Blanketing opinions that I'll probably regret soon.

Thursday, May 15, 2008

I am certain of this: pigs are the ugliest mammal on the planet.

My wife and I have a long-running argument about the cuteness of pigs: she thinks they're too adorable to eat; I think they're completely disgusting looking and am now considering not eating them because of it.

I know what you're thinking: pigs are cute when they're young. Well, I concede that, but they only stay cute and young --- like any animal on earth --- for a short while. The true judge of the cuteness of an animal is its overall visual appeal, not how they look for only a few weeks.

And god damn, if you search for "pig" you may give up bacon for good. There's a reason why most of the world's religions have forbidden eating this monstrous-looking animal.

And I don't care how smart they are; smart does not make beautiful. Even if a pig could contemplate astro-physics, they're still NASTY. They're not even so-ugly-they're-cute cute.

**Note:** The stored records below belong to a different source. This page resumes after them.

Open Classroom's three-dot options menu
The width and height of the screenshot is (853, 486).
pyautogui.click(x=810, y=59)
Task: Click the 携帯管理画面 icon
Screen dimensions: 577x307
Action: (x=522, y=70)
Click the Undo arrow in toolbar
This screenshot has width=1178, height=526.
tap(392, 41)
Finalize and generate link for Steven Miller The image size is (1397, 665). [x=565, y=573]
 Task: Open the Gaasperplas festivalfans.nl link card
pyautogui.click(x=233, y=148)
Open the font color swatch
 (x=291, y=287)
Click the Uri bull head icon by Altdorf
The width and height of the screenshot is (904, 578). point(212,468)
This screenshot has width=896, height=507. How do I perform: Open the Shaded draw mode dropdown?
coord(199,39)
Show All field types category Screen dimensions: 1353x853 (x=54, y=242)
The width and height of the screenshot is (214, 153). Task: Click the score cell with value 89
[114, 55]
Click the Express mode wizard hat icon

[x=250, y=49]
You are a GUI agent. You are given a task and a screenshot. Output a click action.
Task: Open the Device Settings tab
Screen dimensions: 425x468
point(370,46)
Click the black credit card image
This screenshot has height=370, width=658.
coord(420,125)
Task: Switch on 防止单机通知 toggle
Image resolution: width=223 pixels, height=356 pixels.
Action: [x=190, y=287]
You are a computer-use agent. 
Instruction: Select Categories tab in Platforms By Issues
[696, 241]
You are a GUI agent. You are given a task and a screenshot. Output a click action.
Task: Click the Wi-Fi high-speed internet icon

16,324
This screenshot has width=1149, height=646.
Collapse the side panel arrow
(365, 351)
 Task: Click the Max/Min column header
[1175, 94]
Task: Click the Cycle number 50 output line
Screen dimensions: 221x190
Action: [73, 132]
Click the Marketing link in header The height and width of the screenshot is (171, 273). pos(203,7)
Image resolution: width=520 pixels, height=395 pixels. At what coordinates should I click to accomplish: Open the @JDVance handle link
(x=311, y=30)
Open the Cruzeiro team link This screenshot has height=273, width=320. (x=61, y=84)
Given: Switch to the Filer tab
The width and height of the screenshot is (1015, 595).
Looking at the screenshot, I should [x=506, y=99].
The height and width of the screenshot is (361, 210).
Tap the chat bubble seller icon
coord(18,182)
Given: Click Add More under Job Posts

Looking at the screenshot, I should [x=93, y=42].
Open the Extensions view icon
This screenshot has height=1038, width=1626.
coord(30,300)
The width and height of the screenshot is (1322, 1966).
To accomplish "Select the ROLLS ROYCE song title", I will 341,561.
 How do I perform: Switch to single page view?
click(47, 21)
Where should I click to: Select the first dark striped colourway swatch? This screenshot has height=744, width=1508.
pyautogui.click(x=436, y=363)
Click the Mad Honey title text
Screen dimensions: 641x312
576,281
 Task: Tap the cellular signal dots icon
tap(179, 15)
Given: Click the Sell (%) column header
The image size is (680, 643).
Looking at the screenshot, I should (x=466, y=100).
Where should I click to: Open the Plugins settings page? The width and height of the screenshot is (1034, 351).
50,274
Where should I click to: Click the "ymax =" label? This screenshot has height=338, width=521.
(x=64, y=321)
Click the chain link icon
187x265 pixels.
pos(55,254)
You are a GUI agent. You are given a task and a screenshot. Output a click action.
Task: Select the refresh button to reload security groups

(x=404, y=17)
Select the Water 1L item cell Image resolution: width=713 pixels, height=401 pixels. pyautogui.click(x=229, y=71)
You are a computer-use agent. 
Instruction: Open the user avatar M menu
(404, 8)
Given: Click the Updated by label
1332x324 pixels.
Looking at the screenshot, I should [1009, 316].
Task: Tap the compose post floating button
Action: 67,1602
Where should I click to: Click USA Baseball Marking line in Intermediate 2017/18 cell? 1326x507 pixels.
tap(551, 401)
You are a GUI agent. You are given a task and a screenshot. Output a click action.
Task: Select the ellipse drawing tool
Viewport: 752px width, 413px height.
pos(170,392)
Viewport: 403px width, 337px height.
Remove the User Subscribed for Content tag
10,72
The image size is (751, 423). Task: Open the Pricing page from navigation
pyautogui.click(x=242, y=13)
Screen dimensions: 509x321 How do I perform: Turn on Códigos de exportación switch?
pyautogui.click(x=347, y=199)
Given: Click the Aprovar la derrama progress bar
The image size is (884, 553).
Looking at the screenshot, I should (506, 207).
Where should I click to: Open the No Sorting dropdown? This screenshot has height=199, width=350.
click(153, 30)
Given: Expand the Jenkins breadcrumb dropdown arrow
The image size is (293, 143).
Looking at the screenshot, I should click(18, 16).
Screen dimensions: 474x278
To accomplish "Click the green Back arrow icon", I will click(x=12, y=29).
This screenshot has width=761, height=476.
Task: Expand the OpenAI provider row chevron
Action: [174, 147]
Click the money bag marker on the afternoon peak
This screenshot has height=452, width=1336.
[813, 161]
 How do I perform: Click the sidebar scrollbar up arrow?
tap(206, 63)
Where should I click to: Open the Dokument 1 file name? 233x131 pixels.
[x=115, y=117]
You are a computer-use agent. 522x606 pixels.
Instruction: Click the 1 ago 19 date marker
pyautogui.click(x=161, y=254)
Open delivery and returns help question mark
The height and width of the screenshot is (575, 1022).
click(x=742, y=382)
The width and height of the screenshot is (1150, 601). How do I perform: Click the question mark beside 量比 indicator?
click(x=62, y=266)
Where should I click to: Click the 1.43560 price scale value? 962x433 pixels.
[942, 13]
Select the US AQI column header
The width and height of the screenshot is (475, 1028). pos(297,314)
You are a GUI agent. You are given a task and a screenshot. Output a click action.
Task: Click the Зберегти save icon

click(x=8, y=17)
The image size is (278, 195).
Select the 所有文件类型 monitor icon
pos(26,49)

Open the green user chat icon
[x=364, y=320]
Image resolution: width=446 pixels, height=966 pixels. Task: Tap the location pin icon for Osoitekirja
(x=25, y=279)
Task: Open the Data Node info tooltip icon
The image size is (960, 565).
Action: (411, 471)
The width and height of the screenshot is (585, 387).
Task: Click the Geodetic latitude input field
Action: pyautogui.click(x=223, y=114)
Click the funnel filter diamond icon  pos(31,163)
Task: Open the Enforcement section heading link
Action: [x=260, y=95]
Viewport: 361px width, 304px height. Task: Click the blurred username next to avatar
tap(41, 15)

I submit to you the following pictures:

(Flickr Link)

(Flickr Link)

(Photo Link)

(Flickr Link)

(Flickr Link)

(Flickr Link)

I will also remind you that this animal regularly eats feces and rolls in mud. Dogs do the same, but at least they're cute and charming. Pigs aren't charming in any way!
Tarantino thought the same.

Vincent: Want some bacon?
Jules: No man, I don't eat pork.
Vincent: Are you Jewish?
Jules: Nah, I ain't Jewish, I just don't dig on swine, that's all.
Vincent: Why not?
Jules: Pigs are filthy animals. I don't eat filthy animals.
Vincent: Bacon tastes gooood. Pork chops taste gooood.
Jules: Hey, sewer rat may taste like pumpkin pie, but I'd never know 'cause I wouldn't eat the filthy motherfucker. Pigs sleep and root in shit. That's a filthy animal. I ain't eat nothin' that ain't got enough sense enough to disregard its own faeces.
Vincent: How about a dog? Dogs eats its own feces.
Jules: I don't eat dog either.
Vincent: Yeah, but do you consider a dog to be a filthy animal?
Jules: I wouldn't go so far as to call a dog filthy but they're definitely dirty. But, a dog's got personality. Personality goes a long way.
Vincent: Ah, so by that rationale, if a pig had a better personality, he would cease to be a filthy animal. Is that true?
Jules: Well we'd have to be talkin' about one charmin' motherfuckin' pig. I mean he'd have to be ten times more charmin' than that Arnold on Green Acres, you know what I'm sayin'?
Yes, pigs may not be charming, but dogs don't make delicious bacon.*

*As far as I am aware.
Can't say I've eaten much pig in the last ten years, but I often can't resist some biscuits and sausage gravy...
When pigs are cute they're very very cute and when they're not they're horrid.
Haha, I recognize that AR.
Lonnie -- do you really want to pick a fight with your wife in public about the cuteness of the porcine population? Are you really that anxious to never get laid again? Really, your wife is going to run away with Yo Majesty and raise pigs in Brooklyn if you don't watch out. I love you. I don't want to see you hurt yourself (so buy a vowel and a clue, big guy -- your wife is right, even if she's wrong). Now say you were wrong, and do it gracefully. 'Cause you're a man, not a boy or poseur.